Rising popularity of Formula 1 drives WEC and Formula E to suffer


clash formula 1 and le mans not avoided due to popularity of sport
16 June at 11:00
  • Ludo van Denderen

For motorsport enthusiasts, the weekend of 14 and 15 June '25 will be quite busy. Not only is the Canadian Formula One Grand Prix then and IndyCar visits Detroit; the legendary 24 Hours of Le Mans will also be run then. A triple clash that could hardly be avoided now that F1 has become hugely popular. So popular that other major racing classes suffer.

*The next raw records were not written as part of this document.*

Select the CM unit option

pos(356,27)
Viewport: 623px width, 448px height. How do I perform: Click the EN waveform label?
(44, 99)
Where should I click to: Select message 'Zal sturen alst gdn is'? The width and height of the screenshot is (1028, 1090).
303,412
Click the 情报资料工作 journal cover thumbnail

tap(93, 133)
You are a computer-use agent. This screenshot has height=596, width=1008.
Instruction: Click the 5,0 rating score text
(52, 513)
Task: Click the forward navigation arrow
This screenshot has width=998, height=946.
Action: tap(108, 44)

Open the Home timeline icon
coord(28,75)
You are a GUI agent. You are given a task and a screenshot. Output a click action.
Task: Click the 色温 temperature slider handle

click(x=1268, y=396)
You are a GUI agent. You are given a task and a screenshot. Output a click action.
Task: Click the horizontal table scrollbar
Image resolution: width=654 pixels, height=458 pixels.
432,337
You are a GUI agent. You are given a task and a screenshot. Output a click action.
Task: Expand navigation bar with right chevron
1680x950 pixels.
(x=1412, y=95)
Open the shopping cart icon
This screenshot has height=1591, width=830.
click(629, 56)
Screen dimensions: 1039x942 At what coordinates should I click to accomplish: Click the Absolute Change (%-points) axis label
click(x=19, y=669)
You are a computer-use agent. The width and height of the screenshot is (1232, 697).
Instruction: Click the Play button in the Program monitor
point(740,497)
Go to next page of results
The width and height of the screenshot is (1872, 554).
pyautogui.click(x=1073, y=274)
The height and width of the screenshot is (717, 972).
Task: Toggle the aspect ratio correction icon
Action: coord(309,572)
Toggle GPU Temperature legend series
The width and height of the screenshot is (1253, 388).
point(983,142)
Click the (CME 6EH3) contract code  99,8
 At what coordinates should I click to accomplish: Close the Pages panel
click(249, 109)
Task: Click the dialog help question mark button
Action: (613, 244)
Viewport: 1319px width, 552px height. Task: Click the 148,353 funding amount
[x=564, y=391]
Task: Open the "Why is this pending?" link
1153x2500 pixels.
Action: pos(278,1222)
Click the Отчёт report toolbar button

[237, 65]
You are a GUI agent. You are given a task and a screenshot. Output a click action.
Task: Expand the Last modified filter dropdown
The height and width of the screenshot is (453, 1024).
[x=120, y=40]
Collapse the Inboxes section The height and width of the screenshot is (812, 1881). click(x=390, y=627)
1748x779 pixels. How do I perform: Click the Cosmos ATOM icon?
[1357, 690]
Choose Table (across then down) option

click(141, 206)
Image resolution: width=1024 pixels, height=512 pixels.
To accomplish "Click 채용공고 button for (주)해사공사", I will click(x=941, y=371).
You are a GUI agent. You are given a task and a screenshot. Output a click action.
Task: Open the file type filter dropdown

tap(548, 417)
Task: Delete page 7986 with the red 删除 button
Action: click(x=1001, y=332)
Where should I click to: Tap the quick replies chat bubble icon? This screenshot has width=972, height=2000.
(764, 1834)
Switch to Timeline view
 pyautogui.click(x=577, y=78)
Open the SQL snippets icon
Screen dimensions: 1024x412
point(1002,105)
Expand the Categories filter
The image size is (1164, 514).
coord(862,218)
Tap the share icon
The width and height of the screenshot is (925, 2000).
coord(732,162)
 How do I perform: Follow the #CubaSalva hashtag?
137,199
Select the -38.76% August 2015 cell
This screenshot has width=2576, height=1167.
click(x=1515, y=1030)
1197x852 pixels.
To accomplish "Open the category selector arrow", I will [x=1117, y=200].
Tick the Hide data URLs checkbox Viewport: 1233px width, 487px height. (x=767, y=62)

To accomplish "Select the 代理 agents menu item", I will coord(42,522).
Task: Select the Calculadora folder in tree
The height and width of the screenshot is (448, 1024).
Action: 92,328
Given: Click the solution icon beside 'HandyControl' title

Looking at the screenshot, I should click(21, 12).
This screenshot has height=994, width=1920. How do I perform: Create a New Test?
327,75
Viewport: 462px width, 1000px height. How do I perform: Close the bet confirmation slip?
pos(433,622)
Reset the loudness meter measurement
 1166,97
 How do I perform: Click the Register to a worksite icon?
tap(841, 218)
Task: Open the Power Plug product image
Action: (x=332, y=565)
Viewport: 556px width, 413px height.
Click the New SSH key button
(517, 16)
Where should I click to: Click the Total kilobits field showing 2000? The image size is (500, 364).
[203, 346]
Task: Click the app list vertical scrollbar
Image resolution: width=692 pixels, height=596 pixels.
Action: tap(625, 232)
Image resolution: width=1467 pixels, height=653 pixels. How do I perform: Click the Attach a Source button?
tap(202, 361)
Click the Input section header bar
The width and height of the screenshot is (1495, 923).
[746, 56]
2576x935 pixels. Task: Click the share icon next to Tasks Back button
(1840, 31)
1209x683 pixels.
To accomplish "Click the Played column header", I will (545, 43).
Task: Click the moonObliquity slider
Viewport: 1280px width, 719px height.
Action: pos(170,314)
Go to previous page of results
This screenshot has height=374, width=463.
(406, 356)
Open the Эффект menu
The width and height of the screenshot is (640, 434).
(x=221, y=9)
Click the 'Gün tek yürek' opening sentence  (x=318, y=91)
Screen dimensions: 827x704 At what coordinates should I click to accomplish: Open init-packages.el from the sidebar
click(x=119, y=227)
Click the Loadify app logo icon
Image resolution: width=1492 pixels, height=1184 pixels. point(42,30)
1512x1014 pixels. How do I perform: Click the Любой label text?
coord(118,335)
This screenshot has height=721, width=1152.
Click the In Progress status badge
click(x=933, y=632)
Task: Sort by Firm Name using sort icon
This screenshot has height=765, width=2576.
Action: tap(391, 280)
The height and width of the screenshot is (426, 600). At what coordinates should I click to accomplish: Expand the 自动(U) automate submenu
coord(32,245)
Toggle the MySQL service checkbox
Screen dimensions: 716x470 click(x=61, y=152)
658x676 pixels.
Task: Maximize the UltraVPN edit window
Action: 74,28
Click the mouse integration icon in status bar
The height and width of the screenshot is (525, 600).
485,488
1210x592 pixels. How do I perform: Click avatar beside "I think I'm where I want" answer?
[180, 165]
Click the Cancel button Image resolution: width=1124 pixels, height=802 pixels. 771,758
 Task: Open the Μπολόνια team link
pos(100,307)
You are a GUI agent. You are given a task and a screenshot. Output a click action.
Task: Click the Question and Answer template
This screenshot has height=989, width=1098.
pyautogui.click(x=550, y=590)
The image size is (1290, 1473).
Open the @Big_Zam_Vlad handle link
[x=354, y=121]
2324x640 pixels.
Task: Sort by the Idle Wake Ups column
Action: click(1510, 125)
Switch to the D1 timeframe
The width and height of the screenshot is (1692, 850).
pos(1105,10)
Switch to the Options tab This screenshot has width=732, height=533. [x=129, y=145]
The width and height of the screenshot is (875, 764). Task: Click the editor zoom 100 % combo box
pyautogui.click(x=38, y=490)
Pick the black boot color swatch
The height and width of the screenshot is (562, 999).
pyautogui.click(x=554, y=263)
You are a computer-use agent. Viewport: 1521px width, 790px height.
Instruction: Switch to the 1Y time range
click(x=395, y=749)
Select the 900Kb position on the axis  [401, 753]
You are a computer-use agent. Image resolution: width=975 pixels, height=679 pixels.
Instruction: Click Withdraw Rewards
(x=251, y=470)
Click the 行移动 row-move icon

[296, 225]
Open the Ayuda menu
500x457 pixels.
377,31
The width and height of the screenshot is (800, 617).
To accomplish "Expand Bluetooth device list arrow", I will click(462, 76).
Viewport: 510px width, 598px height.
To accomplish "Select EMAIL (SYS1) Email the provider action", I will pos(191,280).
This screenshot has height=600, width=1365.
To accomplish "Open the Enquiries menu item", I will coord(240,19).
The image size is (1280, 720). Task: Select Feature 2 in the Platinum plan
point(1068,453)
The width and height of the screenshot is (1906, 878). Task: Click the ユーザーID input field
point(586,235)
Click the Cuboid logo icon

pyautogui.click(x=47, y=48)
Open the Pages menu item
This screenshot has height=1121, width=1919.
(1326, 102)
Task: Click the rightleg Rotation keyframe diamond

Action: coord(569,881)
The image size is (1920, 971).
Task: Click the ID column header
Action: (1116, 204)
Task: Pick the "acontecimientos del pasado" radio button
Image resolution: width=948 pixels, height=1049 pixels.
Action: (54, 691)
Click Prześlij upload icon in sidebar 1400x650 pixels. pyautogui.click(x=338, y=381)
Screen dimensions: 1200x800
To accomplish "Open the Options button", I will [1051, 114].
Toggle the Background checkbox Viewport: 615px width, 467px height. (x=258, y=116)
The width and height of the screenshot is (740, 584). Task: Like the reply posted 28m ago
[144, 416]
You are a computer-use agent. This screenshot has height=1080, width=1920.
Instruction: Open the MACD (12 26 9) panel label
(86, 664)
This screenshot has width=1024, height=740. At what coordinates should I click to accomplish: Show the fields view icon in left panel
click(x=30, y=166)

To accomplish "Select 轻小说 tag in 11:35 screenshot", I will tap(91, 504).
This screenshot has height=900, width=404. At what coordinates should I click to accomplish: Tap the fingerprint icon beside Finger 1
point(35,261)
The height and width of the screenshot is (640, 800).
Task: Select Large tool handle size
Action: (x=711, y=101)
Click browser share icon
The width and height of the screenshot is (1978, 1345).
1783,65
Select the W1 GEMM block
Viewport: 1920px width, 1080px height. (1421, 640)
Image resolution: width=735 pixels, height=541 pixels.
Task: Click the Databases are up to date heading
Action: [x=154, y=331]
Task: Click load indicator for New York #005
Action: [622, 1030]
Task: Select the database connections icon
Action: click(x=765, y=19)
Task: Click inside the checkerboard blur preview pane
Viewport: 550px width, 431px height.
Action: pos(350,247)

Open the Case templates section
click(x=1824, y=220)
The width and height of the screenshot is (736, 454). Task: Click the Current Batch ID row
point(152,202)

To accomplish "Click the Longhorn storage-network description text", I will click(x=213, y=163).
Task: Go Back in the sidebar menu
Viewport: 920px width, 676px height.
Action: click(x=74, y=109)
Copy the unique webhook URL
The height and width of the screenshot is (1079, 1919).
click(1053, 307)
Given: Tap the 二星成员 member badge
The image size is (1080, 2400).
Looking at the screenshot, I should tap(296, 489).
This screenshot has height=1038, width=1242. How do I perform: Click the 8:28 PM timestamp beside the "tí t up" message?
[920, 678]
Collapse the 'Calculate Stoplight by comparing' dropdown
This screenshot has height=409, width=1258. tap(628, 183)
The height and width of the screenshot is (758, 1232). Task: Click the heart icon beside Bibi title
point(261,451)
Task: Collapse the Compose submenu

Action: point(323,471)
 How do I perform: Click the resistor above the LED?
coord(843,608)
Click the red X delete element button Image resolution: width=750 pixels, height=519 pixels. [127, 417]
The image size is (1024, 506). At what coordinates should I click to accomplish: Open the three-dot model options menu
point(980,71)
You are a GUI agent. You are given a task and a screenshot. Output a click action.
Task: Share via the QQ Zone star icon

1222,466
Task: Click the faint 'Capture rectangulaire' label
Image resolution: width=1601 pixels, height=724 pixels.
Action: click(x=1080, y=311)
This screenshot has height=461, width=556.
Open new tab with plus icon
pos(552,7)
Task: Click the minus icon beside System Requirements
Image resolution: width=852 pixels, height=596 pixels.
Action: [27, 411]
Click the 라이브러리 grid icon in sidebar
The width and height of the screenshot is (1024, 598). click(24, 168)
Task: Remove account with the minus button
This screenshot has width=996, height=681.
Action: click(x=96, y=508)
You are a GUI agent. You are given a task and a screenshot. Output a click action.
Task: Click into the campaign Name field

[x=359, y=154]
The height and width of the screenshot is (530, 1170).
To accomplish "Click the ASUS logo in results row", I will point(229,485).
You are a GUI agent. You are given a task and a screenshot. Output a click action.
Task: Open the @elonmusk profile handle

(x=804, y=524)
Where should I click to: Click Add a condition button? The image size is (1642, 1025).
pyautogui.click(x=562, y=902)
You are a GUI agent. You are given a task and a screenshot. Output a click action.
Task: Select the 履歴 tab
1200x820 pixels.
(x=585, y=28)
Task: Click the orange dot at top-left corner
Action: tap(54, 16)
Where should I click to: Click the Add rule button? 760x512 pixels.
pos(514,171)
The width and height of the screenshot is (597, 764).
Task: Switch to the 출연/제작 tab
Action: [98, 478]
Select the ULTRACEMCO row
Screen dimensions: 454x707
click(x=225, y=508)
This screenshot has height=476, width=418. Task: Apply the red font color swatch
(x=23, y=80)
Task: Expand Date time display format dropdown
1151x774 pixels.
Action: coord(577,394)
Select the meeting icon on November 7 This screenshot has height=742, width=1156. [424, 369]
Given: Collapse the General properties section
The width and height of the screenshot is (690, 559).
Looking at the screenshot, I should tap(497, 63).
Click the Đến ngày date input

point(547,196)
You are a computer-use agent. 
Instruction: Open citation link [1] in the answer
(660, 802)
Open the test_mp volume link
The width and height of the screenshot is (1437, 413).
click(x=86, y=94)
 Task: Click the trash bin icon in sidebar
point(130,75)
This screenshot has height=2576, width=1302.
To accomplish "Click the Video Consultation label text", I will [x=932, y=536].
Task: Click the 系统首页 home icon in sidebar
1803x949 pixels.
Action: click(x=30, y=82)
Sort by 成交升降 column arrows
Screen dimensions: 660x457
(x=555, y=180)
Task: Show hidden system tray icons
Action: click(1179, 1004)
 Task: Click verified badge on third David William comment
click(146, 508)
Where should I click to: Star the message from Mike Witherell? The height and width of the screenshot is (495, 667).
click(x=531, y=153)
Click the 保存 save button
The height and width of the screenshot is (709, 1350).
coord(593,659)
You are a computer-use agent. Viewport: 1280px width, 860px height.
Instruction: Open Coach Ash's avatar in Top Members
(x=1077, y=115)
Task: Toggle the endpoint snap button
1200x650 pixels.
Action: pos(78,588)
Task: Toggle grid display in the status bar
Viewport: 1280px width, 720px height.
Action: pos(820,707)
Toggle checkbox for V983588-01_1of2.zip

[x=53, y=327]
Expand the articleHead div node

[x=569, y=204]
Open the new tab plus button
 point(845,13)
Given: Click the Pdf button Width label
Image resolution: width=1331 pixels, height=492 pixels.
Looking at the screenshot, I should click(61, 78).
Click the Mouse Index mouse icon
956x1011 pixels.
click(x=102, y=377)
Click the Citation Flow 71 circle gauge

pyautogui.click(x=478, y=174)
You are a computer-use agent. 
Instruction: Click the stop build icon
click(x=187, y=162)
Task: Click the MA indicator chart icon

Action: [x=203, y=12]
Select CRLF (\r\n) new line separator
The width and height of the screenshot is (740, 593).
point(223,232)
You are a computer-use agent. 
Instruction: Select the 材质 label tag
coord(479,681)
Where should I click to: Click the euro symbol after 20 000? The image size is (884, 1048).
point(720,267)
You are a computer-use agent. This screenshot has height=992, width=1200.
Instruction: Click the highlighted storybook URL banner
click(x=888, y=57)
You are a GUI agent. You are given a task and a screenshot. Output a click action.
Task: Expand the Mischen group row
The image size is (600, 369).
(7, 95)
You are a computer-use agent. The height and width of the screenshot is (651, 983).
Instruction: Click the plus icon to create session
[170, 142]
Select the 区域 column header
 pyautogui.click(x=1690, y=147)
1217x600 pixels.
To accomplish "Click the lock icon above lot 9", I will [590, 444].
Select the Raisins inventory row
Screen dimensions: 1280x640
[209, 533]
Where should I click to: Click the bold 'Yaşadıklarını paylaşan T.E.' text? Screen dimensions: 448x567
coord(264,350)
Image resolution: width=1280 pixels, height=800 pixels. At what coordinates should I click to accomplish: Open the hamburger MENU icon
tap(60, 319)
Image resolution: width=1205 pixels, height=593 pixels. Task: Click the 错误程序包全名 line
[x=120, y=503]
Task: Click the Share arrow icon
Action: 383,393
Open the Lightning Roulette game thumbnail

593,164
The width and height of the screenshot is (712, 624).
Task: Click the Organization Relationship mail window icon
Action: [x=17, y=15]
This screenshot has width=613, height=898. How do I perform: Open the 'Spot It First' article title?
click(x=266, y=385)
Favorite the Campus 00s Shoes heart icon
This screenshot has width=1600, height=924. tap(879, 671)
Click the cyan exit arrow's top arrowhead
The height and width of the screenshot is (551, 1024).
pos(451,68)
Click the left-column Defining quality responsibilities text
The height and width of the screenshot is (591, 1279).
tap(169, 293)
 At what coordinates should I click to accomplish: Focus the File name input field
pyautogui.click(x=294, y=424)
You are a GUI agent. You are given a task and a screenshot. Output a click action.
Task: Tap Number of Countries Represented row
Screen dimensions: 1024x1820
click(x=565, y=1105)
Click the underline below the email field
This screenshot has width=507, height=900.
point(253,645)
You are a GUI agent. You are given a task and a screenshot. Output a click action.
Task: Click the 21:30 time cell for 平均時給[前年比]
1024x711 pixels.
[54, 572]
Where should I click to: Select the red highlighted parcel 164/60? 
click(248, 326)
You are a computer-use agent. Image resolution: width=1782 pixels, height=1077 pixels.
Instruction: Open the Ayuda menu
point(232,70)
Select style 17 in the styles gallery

Naturally, the FIA and the l'Automobile Club de l'Ouest (ACO) looked into whether there was any other time in the motorsport calendar for the world's biggest endurance event. Running at the same time with Formula 1 and, to a lesser extent, IndyCar is anything but ideal in terms of exposure. But the international calendar has gradually become so full that there is hardly any room to make a race like Le Mans a stand-alone. Just as the 6 Hours of Imola, the Lone Star Le Mans (at COTA in the US) and the 8 Hours of Bahrain in the WEC are run simultaneously with a GP.

Formula 1 already gobbles up many weekends

The World Endurance Championship (which Le Mans is a part of) has now grown to an eight-race championship, IndyCar has 17 races scheduled in '25 and Formula E operates on 11 weekends. Yet the biggest 'problem' is Formula 1. Wherever the prestigious F1 circus goes, there are always sold-out grandstands and organisers all over the world are therefore eager to host a race. For the '25 season, 24 Grands Prix are again scheduled, eventually expanding to 25 per season is not out of the question.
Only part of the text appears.